Jugaad is not an absurdity. It is a strategic lesson.
When people hear the word Jugaad, many still picture a kind of improvised patchwork, a local workaround, almost something folkloric.
That is the wrong reading.
As described by Navi Radjou, Jaideep Prabhu, and Simone Ahuja in Harvard Business Review, Jugaad is the ability to overcome harsh constraints by improvising effective solutions with limited resources (Harvard Business Review).
In other words, Jugaad does not glorify scarcity.
It turns constraint into competitive advantage.
That is exactly where many organizations still get it wrong.
They assume strength comes first from abundance:
more budget,
more tools,
more validation layers,
more experts,
more committees.
Jugaad says the opposite.
In some environments, the winner is not the one spending the most.

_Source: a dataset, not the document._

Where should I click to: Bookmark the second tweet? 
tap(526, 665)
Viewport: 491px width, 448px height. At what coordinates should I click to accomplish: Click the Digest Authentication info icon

It is the one learning faster, simplifying better, adapting faster, and accepting to work differently.
India showed long ago that a constrained actor can disrupt established standards
The Indian space example is fascinating because it overturns a very Western image of innovation.
For years, space innovation was associated with giant budgets, long cycles, massive infrastructure, and programs that seemed reserved for superpowers.
Then India arrived with a different grammar.
India’s Mars Orbiter Mission was approved in August 2012 and launched only 15 months later. Britannica notes that unusual speed, made possible in part by reusing building blocks already mastered by ISRO (Britannica). Reuters reported a cost of about $74 million, nearly ten times less than NASA’s MAVEN mission at the time (Reuters).
This is not only a cost story.
It is a philosophy story.
India did not win by copying Western standards of power.
It won by redefining the rules:
do more with less,
do well enough much faster,
reuse intelligently,
prioritize efficiency over prestige.
Reuters also showed in 2024 that India’s space strategy relies heavily on data, small satellites, and low-cost launches instead of confronting heavyweights head-on (Reuters).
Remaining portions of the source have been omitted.